Graphs showing the change of various mineral concentrations in cell cultures over the course of eight days.
Figure 1: Analysis of mineral concentrations in spent media from cultures of three cultivated meat-relevant cell types. Credit: Image recreated under the Creative Commons Attribution 4.0 International (CC BY 4.0) license. Taken from O’Neill EN et al. 2022,1 the order and scales have been altered to improve the clarity of the data.


Q: What are the biggest challenges in implementing changes from the information gathered by these analyses?


A: We don’t know yet how the presence or absence of many media components influences cell growth and viability. We can’t necessarily assume that cells will behave the same if we adjust the concentrations of media components according to our spent media analysis results.

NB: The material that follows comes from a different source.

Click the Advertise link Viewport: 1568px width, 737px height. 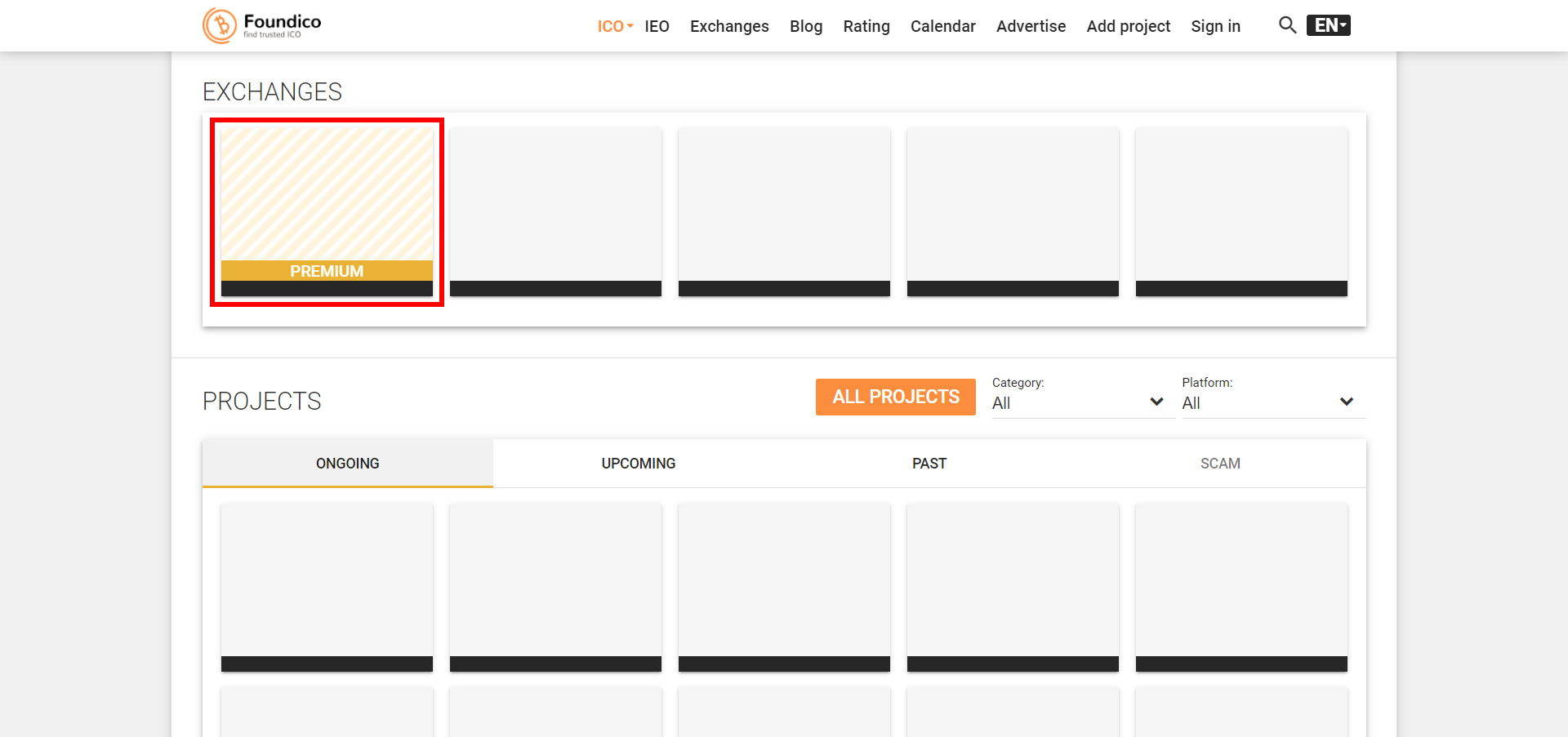click(x=1031, y=26)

It could be that certain components are metabolically cycled by the cells, resulting in no detectable change in concentration in the media, but still being necessary at certain concentrations for cell growth. More extensive cell culture studies using adjusted media formulations will likely need to be performed to address these questions.


Q: Do you think that the work needed to optimize cell culture media to individual cell lines and species could be a barrier to using cell culture as an affordable alternative protein source?

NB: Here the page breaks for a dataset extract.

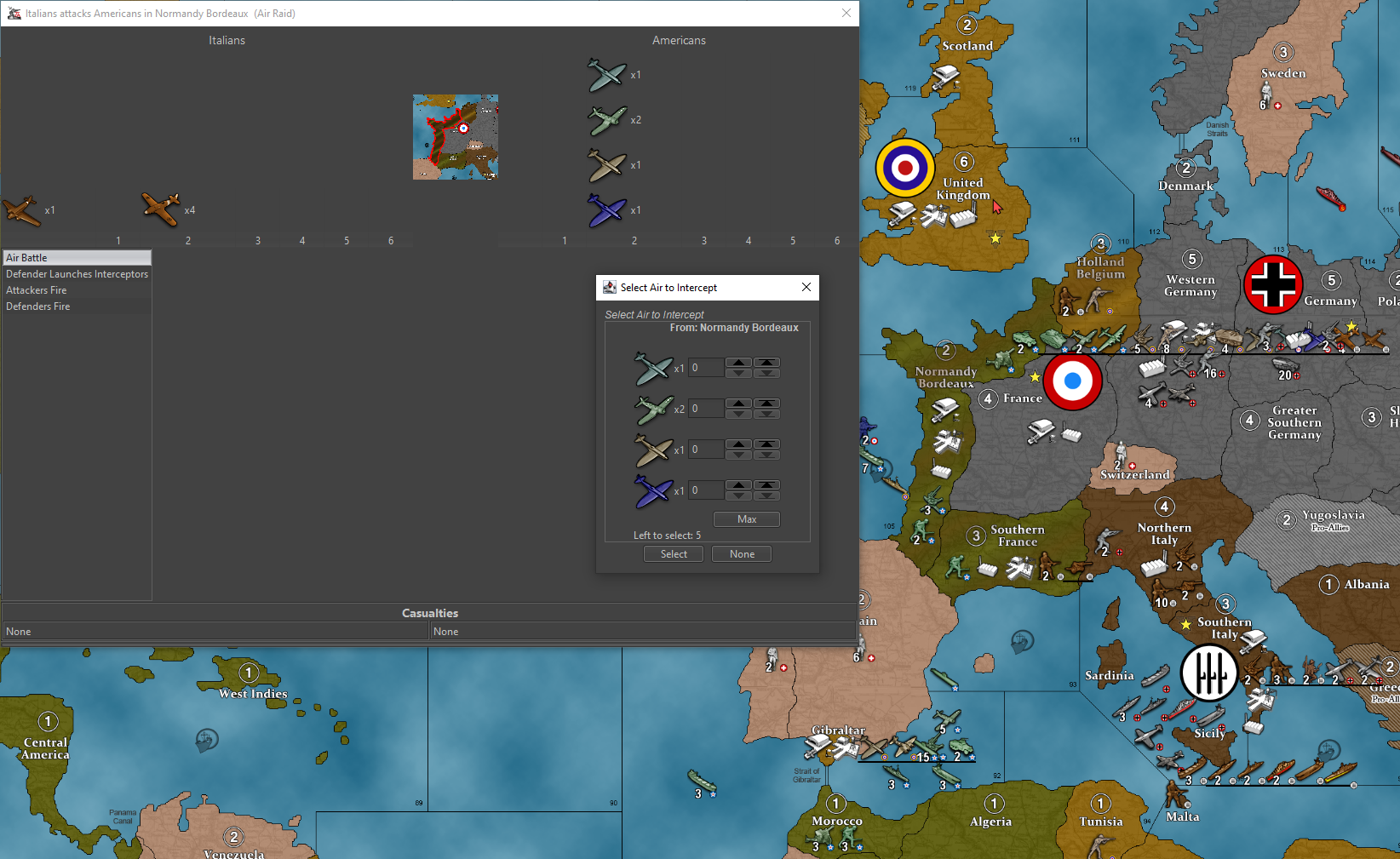The width and height of the screenshot is (1400, 859).
Task: Click the teal fighter in intercept dialog
Action: [653, 369]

A: This could be a barrier in the near term to the easy development of a wide variety of alternative protein products and production schemes. However, it presents a great opportunity for new innovation in analysis techniques and solutions to make the process simpler and less expensive. Otherwise, there is the possibility that novel media formulations based on significantly less expensive ingredients (such as plant hydrolysates, which we are currently testing at UC Davis) can be developed, such that the overall costs will be low enough for most cell types to not require tailored optimization via spent media analysis.

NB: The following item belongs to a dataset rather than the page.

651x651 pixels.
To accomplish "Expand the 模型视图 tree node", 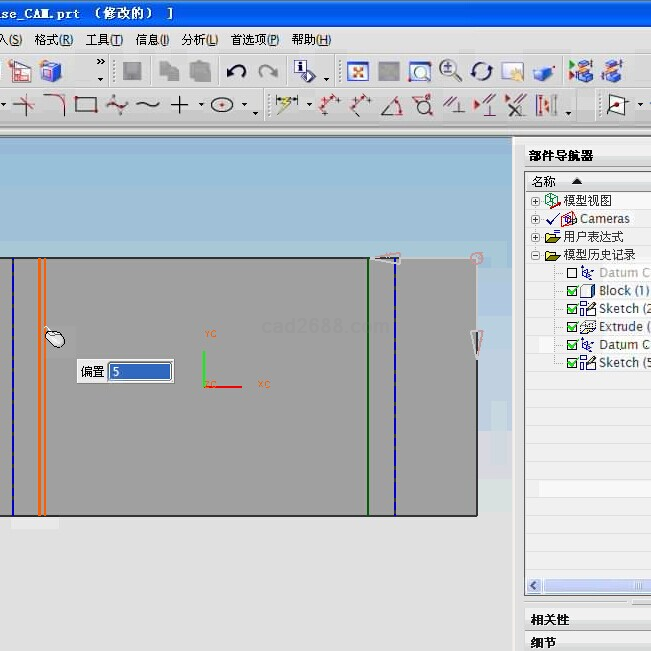I will point(536,201).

Reference: 1. O’Neill EN, Ansel JC, Kwong, GA et al. Spent media analysis suggests cultivated meat media will require species and cell type optimization. npj Sci Food 6, 46 (2022). doi:10.1038/s41538-022-00157-z

 

Professor Jenny Nelson and Edward O’Neill were speaking to Dr. Karen Steward, Senior Science Writer for Technology Networks.


About the interviewees


Jenny Nelson

Headshot of Jenny Nelson
Jenny received her PhD in analytical chemistry from the University of Cincinnati in 2007, and her MBA from Saint Mary’s College of California in 2011. Currently, Jenny is an application scientist at Agilent Technologies, joining in 2012. Jenny is also an adjunct professor in the Department of Viticulture and Enology at the University of California, Davis, a position she has had since 2013. Jenny has been very active with the Association of Official Agricultural Chemists (AOAC) and the American Society for Testing and Materials (ASTM) over the past eight years, serving on expert review panels, chairing committees and volunteering to develop new methods needed by the industry. Jenny has extensive experience in operating and method development for ICP-MS, inductively coupled plasma-optical emission spectroscopy (ICP-OES), and microwave plasma-atomic emission spectroscopy (MP-AES).


Edward O’Neill

Headshot of Edward O'Neill
Ted is a fifth year PhD candidate in Food Science and Technology at UC Davis. Having followed a plant-based diet for 15 years, he is passionate about the expanding alternative protein space and innovative food technologies. Supported by a New Harvest Fellowship, he was one of the first two graduate students at UC Davis to begin researching cultivated meat in 2019 and has helped grow the UC Davis Cultivated Meat Consortium to more than 50 researchers today. Specifically, his research aims to identify ways to reduce costs of cell culture media by employing spent media analysis and substituting plant extracts and hydrolysates for purified amino acids and growth factors. In 2020, he co-founded the Davis Alt Protein Project, a student organization promoting interest and engagement with the alternative protein field. He holds BS degrees in Molecular and Cell Biology, and Physiology and Neurobiology from the University of Connecticut.